#### Task goal:
In the data below, one line contains "Image resolution: width=868" and a later one contains "Choose the Annotate". Print both, with every line between them, exactly and alone.

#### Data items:
- - -
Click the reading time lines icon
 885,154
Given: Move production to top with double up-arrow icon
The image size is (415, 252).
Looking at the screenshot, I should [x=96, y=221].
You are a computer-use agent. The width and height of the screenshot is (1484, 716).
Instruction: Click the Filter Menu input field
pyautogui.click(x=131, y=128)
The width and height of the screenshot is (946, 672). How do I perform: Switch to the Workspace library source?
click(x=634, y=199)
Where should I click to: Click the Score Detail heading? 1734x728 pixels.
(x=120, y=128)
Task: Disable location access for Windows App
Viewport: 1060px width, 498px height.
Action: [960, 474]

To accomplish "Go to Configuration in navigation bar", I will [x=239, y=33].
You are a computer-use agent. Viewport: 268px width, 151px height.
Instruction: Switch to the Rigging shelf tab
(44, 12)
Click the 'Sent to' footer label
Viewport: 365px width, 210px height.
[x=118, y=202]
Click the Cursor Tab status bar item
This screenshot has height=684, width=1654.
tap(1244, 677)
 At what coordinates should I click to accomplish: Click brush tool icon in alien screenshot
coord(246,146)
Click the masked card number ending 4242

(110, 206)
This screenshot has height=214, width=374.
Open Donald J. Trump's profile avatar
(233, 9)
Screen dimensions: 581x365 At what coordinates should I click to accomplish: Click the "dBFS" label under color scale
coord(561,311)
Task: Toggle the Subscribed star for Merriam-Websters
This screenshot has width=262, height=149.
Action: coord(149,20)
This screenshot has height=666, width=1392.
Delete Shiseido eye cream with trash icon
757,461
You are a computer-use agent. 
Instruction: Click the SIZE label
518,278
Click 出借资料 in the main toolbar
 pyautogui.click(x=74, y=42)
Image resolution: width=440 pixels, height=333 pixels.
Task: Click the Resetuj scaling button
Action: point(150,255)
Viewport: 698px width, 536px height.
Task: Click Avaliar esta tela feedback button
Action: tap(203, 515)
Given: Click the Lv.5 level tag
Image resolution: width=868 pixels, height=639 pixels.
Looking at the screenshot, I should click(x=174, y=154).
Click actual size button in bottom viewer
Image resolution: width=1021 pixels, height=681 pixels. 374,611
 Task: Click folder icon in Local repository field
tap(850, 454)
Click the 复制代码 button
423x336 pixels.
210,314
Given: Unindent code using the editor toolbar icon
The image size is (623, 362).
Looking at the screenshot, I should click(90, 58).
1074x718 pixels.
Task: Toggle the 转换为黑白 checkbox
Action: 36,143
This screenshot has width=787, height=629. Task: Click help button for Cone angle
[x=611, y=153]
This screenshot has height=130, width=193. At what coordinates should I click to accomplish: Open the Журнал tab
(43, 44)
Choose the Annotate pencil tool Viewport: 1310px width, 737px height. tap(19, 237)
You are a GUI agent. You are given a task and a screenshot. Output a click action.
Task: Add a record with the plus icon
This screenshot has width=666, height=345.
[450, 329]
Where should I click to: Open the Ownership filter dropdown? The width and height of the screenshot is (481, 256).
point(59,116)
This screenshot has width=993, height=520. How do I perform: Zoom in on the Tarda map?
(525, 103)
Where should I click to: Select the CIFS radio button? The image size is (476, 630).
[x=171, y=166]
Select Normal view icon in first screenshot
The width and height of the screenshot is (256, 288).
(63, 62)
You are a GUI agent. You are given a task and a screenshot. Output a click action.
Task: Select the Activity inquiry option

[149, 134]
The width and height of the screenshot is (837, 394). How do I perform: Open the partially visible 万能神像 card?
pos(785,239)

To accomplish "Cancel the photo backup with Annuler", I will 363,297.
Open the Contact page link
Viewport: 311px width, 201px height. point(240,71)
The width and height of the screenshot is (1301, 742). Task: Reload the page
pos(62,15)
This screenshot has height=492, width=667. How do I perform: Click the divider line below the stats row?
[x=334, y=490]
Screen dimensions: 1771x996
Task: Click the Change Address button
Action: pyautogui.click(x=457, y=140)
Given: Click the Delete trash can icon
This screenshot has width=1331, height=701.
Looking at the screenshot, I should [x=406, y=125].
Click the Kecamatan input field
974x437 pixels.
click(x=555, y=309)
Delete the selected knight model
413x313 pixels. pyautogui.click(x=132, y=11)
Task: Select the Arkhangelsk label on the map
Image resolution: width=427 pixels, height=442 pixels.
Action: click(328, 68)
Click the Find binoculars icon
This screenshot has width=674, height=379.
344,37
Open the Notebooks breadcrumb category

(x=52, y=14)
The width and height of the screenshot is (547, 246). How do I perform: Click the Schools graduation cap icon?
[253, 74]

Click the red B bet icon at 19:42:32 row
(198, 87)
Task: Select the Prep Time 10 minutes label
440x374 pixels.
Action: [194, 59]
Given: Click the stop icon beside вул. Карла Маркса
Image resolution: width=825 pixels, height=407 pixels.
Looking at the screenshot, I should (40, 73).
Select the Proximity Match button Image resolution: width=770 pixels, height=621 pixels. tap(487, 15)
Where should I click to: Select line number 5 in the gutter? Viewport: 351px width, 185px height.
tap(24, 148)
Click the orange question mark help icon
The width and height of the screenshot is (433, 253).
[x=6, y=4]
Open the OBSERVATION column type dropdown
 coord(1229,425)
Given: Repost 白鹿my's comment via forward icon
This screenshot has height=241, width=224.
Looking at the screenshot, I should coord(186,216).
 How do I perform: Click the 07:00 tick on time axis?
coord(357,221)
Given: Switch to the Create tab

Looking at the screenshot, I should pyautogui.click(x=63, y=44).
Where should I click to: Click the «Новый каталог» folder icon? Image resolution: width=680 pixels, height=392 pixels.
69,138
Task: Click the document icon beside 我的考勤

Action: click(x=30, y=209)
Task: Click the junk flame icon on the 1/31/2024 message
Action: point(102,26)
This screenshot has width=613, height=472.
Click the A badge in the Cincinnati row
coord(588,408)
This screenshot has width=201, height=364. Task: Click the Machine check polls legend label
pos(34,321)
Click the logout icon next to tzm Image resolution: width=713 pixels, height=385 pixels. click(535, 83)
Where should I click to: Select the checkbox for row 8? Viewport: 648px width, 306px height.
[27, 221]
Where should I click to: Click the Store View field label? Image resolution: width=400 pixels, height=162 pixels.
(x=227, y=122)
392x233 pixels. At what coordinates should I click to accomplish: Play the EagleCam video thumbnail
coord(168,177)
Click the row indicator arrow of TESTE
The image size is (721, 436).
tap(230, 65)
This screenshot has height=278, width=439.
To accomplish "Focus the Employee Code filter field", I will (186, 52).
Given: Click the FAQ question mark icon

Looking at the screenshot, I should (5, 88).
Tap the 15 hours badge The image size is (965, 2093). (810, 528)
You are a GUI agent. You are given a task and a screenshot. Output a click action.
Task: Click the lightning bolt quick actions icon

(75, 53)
- - -
#### Completed exercise:
Image resolution: width=868 pixels, height=639 pixels.
Looking at the screenshot, I should click(x=174, y=154).
Click actual size button in bottom viewer
Image resolution: width=1021 pixels, height=681 pixels. 374,611
 Task: Click folder icon in Local repository field
tap(850, 454)
Click the 复制代码 button
423x336 pixels.
210,314
Given: Unindent code using the editor toolbar icon
The image size is (623, 362).
Looking at the screenshot, I should click(90, 58).
1074x718 pixels.
Task: Toggle the 转换为黑白 checkbox
Action: 36,143
This screenshot has width=787, height=629. Task: Click help button for Cone angle
[x=611, y=153]
This screenshot has height=130, width=193. At what coordinates should I click to accomplish: Open the Журнал tab
(43, 44)
Choose the Annotate pencil tool Viewport: 1310px width, 737px height. tap(19, 237)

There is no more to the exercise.